Sejarah

Language Center (pusat Bahasa) didirikan pada tahun 1993 berdasarkan SK Rektor UMS Nomor 38/IV/1993 tanggal 1 Oktober 1993 dengan visi sebagai pusat unggulan dalam pengajaran, pelatihan dan pengkajian bahasa seiring dengan tuntutan dan dinamika jaman. Sementara itu misi LC adalah: 1. mem-berdayakan sivitas akademika dalam penguasaan bahasa (asing) sehingga dapat berkomunikasi secara lisan dan tertulis. 2. menyelenggarakan pelatihan bahasa (asing) untuk berbagai instansi dan masyarakat umum dan 3. mengadakan pengkajian bahasa dan menjadikan hasil kajian tersebut sebagai rujukan studi bahasa.

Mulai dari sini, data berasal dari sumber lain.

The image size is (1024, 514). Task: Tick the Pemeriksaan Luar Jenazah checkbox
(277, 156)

Seiring dengan perkembangannya, sejak 2005 keberadaan Language Center berada di bawah Lembaga Pengembangan Ilmu-Ilmu Dasar (LPID). Perubahan struktur tersebut membawa berbagai perubahan mendasar yang terkait dengan kebijakan strategis ke depan. Peleburan LC ke LPID diikuti dengan terpilihnya pimpinan baru LC untuk periode 2006/2007. Berdasarkan Rapat Kerja LC yang pertama (19 Agustus 2006) berhasil disepakati kebijakan strategis LC ke depan yaitu: (1) memberlakukan kurikulum baru 2006 pada mahasiswa baru angkatan 2006/2007. (2) meningkatkan layanan untuk sivitas akademika dan publik. (3) meningkatkan kualitas Sumber Daya Manusia.

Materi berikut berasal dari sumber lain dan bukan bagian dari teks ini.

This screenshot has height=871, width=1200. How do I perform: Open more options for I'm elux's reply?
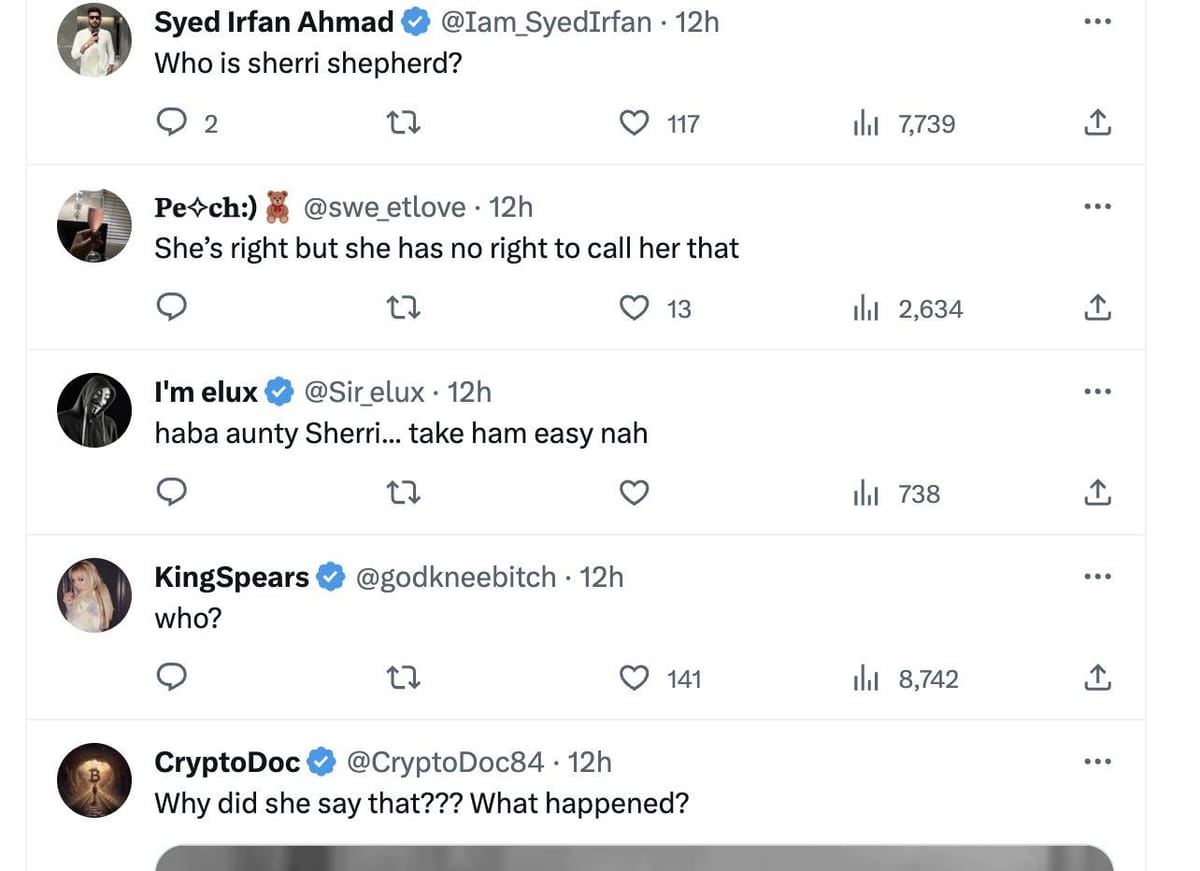pyautogui.click(x=1097, y=391)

Pemberlakuan kurikulum baru 2006 untuk menjawab tantangan saat ini yang semakin besar. Para lulusan perguruan tinggi diharapkan sudah harus menguasai bahasa asing terutama bahasa Inggris baik aktif (speaking dan writing) dan pasif (listening dan reading). Menjawab tuntutan tersebut akhirnya disusunlah kurikulum yang lebih memacu mahasiswa untuk me-nguasai productive language skill yang menekankan pada penguasaan berbicara dan menulis. Ada dua  hal yang menjadi tujuan utama untuk kepemimpinan LC periode 2006-2007 yaitu: (1) memperbaiki dan meningkatkan system pengajaran dan peningkatan sumber daya manusia. (2) meningkatkan sumber daya manusia. Hal menjadi hal penting untuk meningkatkan kualitas out put pengajaran bahasa Inggris.

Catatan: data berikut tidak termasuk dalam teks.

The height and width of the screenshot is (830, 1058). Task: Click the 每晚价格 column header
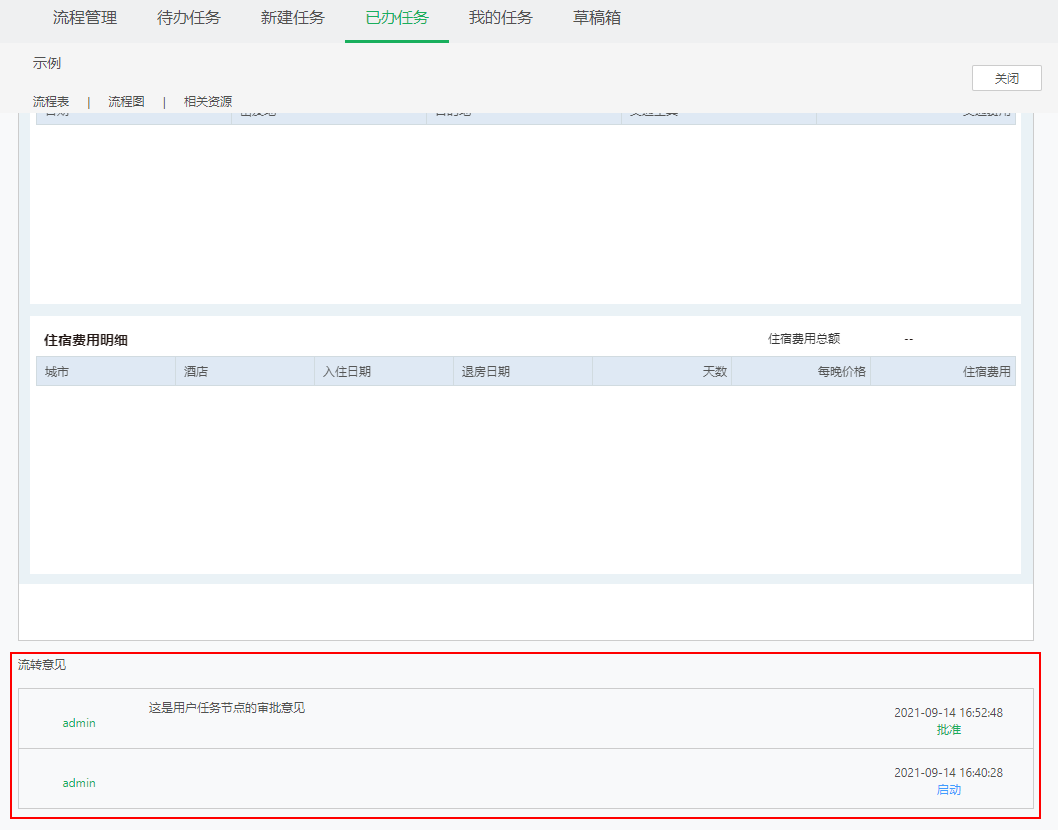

Pada tahun 2009 LC melakukan pembenahan antara lain memberlakukan kurikulum baru 2009, melalui SK Rektor NO 088/II/2009 tentang kurikukum baru MKU BHS Inggris. Kurikulum ini didesain sedemikian rupa sehinnga kemampuan Bahasa Inggris lulusan terukur dengan standar internasional. Misi LC adalah mengembangkan kompetensi komunikatif (communicative competence) bahasa asing (Inggris) civitas akademika dan masyarakata baik secara lisan maupun tertulis. Kompetensi komunikatif ini diukur dengan test kompetensi Bhs Inggris yang diakui secara internasional. Untuk mewujutkan misi ini maka tujuan LC adalah sebagai berikut: (1) Mengkoordinir, memonitor, dan mengevalusi pelaksanaan pembelajaran Bhs Inggris (MKU), (2) Melaksanakan program sertifikasi bahasa Inggris bagi dosen RSBI yang bukan lulusan luar negri (English speaking countries), (3) Menyediakan data (score) kompetensi bahasa Inggris mahasiswa dan dosen, (5) Merealisasikan sasaran mutu UMS (12 Agustus 2009, NO 3): Lulusan memiliki kompetensi Bahasa Inggris ≥ 450, diukur dengan menggunakan standardized Test TOEIC.

Adapun rencana strategis LC meliputi:

  1. Meningkatkan struktur yang fungsional, efektif dan efisien untuk memenuhi kebutuhan terkini.
  2. Meningkatkan dan Memperbaharui peraturan yang lebih kondusif untuk masa kini dan masa yang akan datang.
  3. Membangun Sistim keuangan, sumber daya, fasilitas, administrasi, dan informasi yang dapat diandalkan, mudah, dan trasparan yang tidak tergantung pada kemampuan perorangan.
  4. Mengembangkan Budaya korporasi yang kritis, demokratis, terbuka dan tidak memihak.
  5. Mengembangkan sistim dokumentasi dan mensosialisasikan  mekanisme kerja pada level birokrasi yang terkait.
  6. Mengembangkan personel agar memiliki wawasan mengenai unit, misi, dan pelaksanaan sistim administrasi sebelumnya.
  7. Meningkatkan Proses Pembelajaran Bhs Inggris.